EXCLUSIVE: Council Speaker Corey Johnson Will Push de Blasio on Placard Abuse This Week
The City Council, led by Speaker Corey Johnson, will unveil a slate of legislation this week to root out placard corruption and the street chaos it causes, Streetsblog has learned — proving again that the only bill that’s missing in action on illegal parking is named de Blasio.
One of the five new bills, co-sponsored by Johnson and Council Member Keith Powers, would create a singular application process, and accountability, for parking permits. Another, co-sponsored with Ritchie Torres, would require at NYPD traffic agents to conduct at least 50 “targeted enforcement sweeps” per week, monitored by the Department of Investigations and based on 311 complaints.
“Placard abuse is corruption, plain and simple, and New York City cannot tolerate it any longer,” Johnson told Streetsblog.
The mayor has tolerated it — and, in fact, expanded it. Over 150,000 placards are currently in circulation, up at least 50,000 since de Blasio took over, allowing entitled government employees to evade penalties for illegal and dangerous parking in crosswalks, on sidewalks, in bike lanes, and next to bus stops. They get away with it because NYPD traffic agents are loath to ticket their fellow municipal employees (and fellow cops!).
— placard corruption (@placardabuse) February 11, 2019
Parking rules may seem trivial to the larger problem of congestion and failing transit, but 150,000 legal scofflaws, plus the uncounted forged placards, create a culture of disregard that becomes a “gateway drug” to further corruption, as the Daily News’s Errol Louis recently put it. Placards are also easy to forge — though a tracking system is also part of the council slate.
“Placard abuse has become the norm throughout many neighborhoods, including on the already heavily congested streets of Lower Manhattan, particularly in Chinatown and Battery Park City,” said Council Member Margaret Chin, whose district is overrun with scofflaw parking and has already proposed legislation to revoke placards for misuse. “We cannot allow the status quo to continue if we are to ensure the safety of our streets for pedestrians and the general public.”
The other new bills would require that the city’s 311 system accept complaints related to illegal parking and placard abuse, which it currently does not; and require that enforcement agents notify city tow units to remove any vehicles illegally blocking bike lanes, bus lanes, crosswalks, sidewalks, or fire hydrants.

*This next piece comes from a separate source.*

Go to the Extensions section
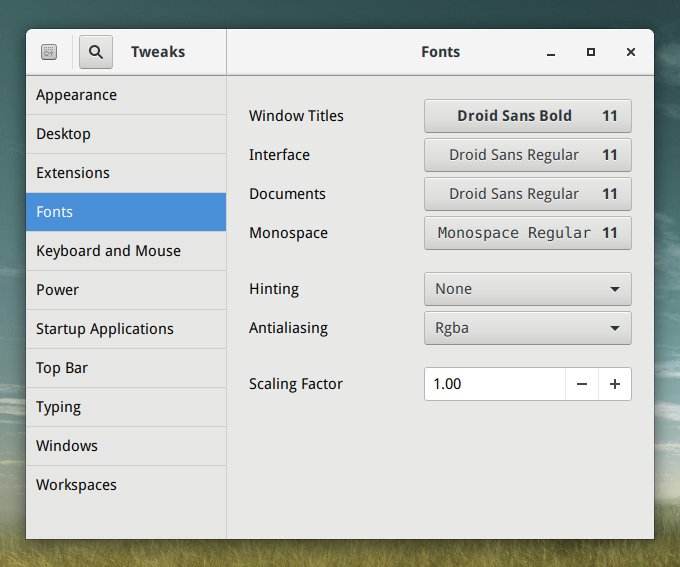Screen dimensions: 680x567 click(126, 173)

And a final proposal is not without irony: it would make it illegal for city vehicles to block bike lanes, bus lanes, crosswalks, sidewalks, or fire hydrants — all of which are already illegal (not that you would know it from the streets around government buildings all over the city).

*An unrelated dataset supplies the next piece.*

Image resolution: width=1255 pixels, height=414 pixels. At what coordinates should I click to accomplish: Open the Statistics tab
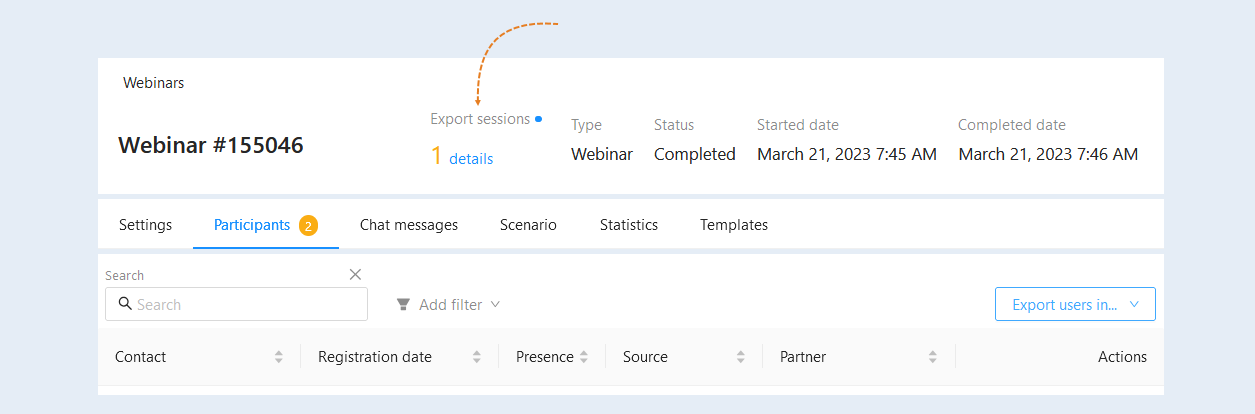tap(629, 225)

The bills aren’t the first from the Council aimed at addressing widespread placard abuse, but the de Blasio administration and NYPD have repeatedly opposed those proposals, which include common-sense bills that would require the NYPD to report on placard abuse and create a system to track misuse of placards.
In opposing the bills, the de Blasio administration said in May, 2017 that it had created a dedicated enforcement unit, but its impact has been negligible, as the watchdogs who manage the @placardabuse Twitter account have carefully documented.
And for months, de Blasio has been telling reporters that further news on placards is imminent. But so far, nothing.
The continued prevalence of parking placards and placard abuse is especially concerning as the city attempts to tackle growing congestion issues. City employees are less likely than the average New Yorker to own cars, but they are more likely to commute by car into Manhattan’s Central Business District, partly because of a guaranteed parking space near their office or school or stationhouse — a benefit worth hundreds if not thousands of dollars that is not currently taxed as income. Illegally parked placard cars also make deliveries more difficult.
“We are in a transportation crisis and the question of how we allocate our street space is of paramount importance,” Johnson said in his statement to Streetsblog.
For that reason, placard reform was one of the top-line recommendations of the MTA Sustainability Advisory Workgroup in December [PDF].
Ultimately, the only real solution would be a dramatic reduction in the number of placards issued by the city. But progress on that front during the Bloomberg administration has been mostly reversed under de Blasio, who in doled out 50,000 new placards to public school teachers two years ago.